— TASK REQUIREMENTS —
Among the entries below, find the lines holding "Manage" and copy them.

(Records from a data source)
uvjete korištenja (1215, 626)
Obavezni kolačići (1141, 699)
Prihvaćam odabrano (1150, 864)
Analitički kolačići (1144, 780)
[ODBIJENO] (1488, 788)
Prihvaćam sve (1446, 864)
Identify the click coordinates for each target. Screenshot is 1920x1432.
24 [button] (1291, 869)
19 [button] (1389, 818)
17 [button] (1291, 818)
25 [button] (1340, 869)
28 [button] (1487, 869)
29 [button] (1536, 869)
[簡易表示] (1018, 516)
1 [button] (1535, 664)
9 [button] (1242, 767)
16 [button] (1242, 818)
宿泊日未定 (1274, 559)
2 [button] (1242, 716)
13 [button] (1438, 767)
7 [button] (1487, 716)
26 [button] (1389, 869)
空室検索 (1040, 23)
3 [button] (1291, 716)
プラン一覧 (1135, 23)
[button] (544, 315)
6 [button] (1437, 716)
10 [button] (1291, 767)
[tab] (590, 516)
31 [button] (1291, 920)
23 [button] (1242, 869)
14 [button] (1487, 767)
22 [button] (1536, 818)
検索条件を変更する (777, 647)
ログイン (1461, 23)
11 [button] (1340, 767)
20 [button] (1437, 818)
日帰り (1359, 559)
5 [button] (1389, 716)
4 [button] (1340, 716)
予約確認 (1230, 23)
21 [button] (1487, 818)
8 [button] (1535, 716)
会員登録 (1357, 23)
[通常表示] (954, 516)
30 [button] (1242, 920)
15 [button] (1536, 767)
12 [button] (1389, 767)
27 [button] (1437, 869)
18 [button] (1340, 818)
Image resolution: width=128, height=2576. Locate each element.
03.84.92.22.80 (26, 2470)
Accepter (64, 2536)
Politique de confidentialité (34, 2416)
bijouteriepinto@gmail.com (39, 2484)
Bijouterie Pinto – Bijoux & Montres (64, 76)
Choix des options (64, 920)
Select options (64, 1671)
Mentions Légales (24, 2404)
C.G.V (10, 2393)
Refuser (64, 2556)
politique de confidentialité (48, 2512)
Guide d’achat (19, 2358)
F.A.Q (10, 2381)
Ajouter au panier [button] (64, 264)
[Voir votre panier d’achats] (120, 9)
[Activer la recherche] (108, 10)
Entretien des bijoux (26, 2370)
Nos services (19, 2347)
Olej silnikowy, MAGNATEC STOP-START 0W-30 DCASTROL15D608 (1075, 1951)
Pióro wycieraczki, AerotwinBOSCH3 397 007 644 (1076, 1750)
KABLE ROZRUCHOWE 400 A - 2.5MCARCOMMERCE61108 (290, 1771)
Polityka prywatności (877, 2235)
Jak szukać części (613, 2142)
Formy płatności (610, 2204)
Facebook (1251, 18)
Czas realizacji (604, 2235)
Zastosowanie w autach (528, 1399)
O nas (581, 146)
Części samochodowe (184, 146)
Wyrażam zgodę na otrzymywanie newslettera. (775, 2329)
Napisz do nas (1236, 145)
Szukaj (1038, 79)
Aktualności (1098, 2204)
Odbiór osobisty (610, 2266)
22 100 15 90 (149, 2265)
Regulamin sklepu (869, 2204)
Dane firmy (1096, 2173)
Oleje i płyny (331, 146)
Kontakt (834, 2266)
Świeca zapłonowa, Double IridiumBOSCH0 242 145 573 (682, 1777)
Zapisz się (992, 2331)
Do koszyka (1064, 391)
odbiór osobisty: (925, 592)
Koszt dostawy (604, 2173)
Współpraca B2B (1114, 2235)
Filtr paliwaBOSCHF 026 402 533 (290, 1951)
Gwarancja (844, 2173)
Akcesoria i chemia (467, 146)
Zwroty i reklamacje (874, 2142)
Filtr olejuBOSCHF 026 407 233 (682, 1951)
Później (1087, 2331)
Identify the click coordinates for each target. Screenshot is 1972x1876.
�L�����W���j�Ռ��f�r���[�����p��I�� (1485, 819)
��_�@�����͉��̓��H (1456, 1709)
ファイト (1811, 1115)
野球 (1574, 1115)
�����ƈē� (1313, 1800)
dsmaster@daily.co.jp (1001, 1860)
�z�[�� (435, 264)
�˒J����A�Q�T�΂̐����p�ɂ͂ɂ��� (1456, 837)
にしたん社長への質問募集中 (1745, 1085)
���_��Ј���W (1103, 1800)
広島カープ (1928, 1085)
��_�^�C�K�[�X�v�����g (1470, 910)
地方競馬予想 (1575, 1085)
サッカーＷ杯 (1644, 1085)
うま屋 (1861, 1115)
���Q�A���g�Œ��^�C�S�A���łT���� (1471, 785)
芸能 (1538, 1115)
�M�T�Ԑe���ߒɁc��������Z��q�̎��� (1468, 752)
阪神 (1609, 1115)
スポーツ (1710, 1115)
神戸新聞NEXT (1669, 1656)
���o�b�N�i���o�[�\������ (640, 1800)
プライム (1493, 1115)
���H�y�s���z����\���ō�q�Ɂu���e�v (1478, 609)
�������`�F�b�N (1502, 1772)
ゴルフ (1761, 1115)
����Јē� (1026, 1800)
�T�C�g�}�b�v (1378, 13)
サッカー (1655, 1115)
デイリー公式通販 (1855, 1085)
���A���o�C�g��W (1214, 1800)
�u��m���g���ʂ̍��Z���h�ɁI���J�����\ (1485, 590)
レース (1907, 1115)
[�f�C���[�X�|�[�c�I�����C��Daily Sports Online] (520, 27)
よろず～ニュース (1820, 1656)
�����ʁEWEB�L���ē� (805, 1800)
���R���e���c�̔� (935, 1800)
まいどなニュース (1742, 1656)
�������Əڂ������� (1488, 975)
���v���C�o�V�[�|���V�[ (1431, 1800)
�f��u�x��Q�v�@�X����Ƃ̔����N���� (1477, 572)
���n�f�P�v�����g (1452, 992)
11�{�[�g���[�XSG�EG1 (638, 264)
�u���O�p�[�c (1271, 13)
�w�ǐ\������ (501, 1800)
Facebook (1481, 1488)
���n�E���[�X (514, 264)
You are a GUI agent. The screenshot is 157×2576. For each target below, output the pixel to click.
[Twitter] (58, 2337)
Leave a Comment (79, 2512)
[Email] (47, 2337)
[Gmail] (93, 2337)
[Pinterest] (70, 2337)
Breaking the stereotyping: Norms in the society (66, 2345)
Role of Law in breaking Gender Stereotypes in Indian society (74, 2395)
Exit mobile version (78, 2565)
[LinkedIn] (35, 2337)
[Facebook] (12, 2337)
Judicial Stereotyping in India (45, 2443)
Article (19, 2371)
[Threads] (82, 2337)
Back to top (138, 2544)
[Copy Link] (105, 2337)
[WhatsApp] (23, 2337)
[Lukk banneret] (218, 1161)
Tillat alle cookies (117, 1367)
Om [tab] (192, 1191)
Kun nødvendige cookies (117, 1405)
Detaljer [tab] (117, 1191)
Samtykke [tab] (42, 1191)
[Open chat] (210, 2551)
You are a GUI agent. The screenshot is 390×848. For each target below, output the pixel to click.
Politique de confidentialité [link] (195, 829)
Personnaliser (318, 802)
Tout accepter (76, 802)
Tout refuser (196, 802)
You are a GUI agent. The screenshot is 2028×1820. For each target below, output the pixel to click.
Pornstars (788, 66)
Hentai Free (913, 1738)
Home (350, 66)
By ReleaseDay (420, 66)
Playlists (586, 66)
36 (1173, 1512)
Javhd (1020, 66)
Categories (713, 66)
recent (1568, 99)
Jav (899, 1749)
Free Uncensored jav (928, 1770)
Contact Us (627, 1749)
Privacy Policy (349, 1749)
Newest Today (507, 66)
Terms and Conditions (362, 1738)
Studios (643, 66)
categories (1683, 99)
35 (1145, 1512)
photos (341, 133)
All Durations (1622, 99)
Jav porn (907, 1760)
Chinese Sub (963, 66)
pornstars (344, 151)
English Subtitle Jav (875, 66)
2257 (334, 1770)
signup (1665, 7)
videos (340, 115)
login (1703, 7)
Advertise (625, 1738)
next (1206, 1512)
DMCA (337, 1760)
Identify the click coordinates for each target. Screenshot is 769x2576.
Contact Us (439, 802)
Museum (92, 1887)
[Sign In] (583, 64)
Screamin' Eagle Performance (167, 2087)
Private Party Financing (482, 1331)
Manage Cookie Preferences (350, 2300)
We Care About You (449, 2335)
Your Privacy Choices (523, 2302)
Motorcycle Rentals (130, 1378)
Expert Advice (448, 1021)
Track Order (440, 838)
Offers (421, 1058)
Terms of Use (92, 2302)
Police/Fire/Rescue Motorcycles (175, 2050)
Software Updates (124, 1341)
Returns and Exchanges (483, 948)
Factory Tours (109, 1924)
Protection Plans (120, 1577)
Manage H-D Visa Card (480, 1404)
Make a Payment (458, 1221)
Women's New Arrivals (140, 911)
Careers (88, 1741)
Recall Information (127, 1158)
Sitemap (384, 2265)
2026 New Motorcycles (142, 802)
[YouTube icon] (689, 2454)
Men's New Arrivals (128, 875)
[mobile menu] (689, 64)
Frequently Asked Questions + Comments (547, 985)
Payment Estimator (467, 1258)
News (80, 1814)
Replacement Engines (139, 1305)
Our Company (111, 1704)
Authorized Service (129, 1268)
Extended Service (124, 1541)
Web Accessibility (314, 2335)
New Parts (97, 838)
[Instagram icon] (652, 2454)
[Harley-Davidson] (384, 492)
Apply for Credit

— EXERCISE OUTPUT —
Manage Cookie Preferences (350, 2300)
Manage H-D Visa Card (480, 1404)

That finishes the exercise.